Para os brasileiros, as diferenças maiores assentam no uso do hífen e na acentuação dos ditongos.
 Para nós, a modificação mais importante reside no abandono das consoantes mudas. Secundariamente, desaparece o hífen, em algumas conjugações do verbo haver, e modifica-se a acentuação de diversos vocábulos.
  Compreendem-se as reticências de países como Angola e Moçambique em relação ao Acordo ortográfico. A verdade é que uma parte não contada mas significativa da população desses dois países africanos desconhece a língua portuguesa. As massas camponesas continuam a comunicar nos dialetos gentílicos. Nessas paragens, o domínio do português é um privilégio das elites.
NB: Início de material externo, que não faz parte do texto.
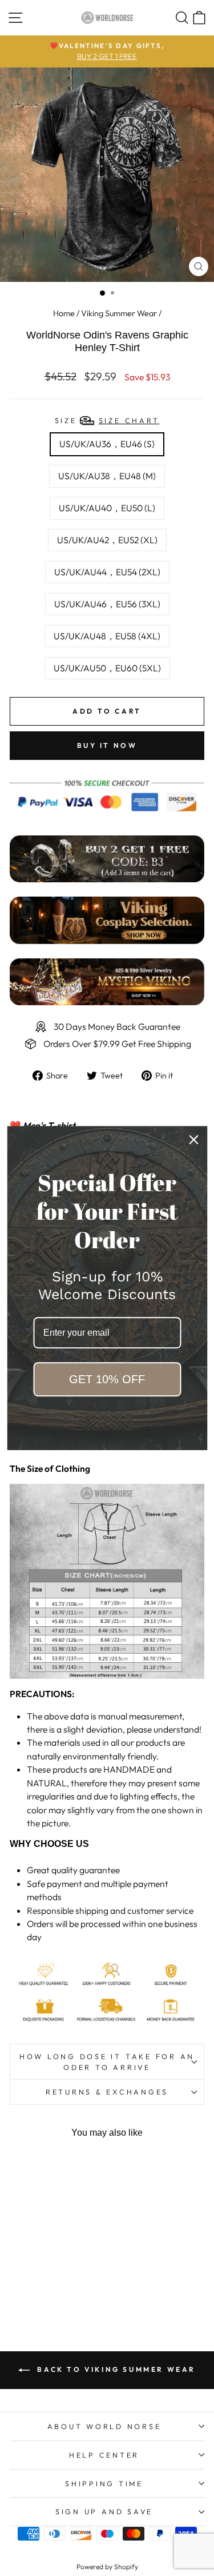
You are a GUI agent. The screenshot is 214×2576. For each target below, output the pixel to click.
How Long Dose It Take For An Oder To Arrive (107, 2062)
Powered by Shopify (107, 2566)
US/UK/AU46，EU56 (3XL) (107, 604)
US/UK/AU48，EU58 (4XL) (107, 636)
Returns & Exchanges (107, 2091)
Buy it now (107, 745)
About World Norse (104, 2426)
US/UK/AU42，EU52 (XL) (107, 540)
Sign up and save (104, 2511)
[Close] (193, 1139)
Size (107, 420)
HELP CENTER (104, 2454)
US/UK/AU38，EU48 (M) (107, 475)
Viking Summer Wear (119, 313)
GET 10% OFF (107, 1379)
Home (64, 313)
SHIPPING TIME (104, 2483)
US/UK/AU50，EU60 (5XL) (107, 668)
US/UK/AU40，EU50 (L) (107, 507)
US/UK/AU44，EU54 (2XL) (107, 572)
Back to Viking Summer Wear (115, 2369)
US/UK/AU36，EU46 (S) (107, 443)
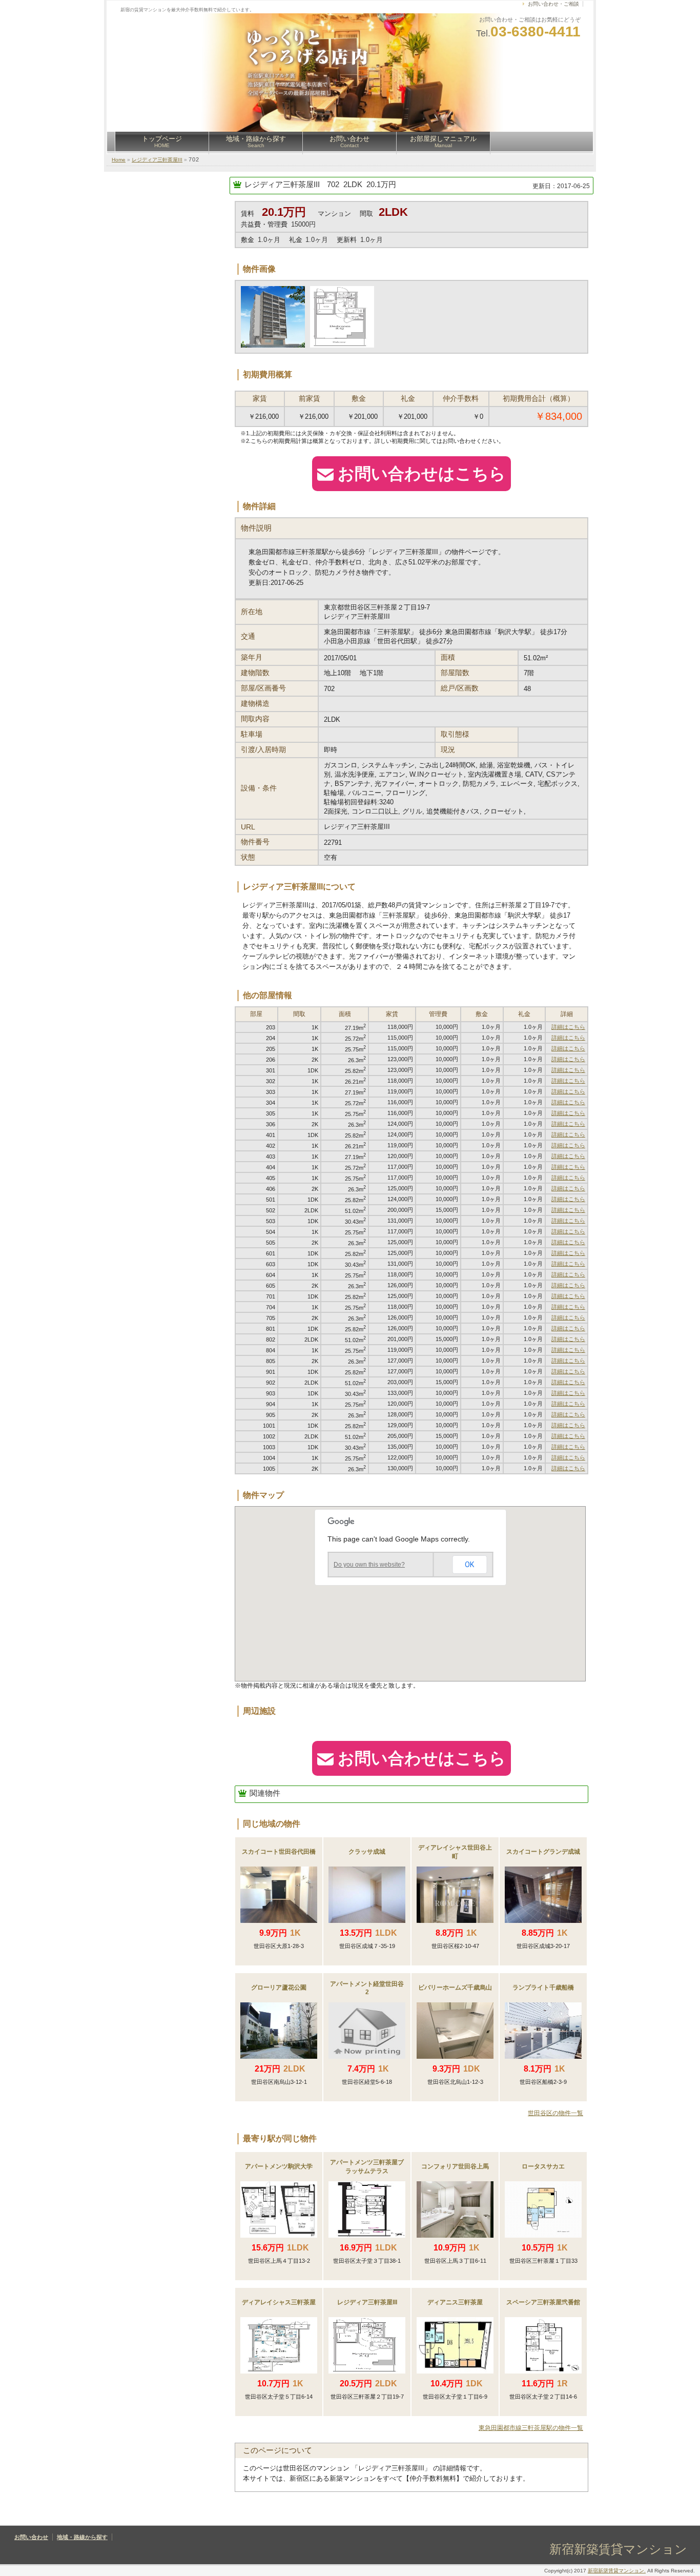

 Como era de prever, a introdução de corretores de texto, que adotam instantaneamente a grafia antiga à nova, simplificou o processo de transição e reduziu o número de oponentes ao Acordo ortográfico.
  Prevejo que, mais do que livros, revistas e jornais, serão as telenovelas (acima do cinema, em que nenhum país lusófono mantém notoriedade) os elementos unificadores da linguagem falada, incluindo o aspeto da pronúncia.
  Com a profusão de neologismos de raiz tecnológica, quase todos os povos do mundo falam cada vez mais inglês, ou incorporam vocábulos anglo-saxões nas suas línguas nacionais. O inglês é a língua franca dos tempos modernos. No entanto, não me parece necessário um “esperanto”. As grandes línguas mundiais, entre as quais se conta o português, continuarão a ser faladas no futuro previsível.
  Nós, portugueses, deveríamos estar orgulhosos por termos desenvolvido uma língua que é das mais usadas no mundo. Deixou há muito de ser exclusivamente nossa, para se afirmar como património cultural da Humanidade.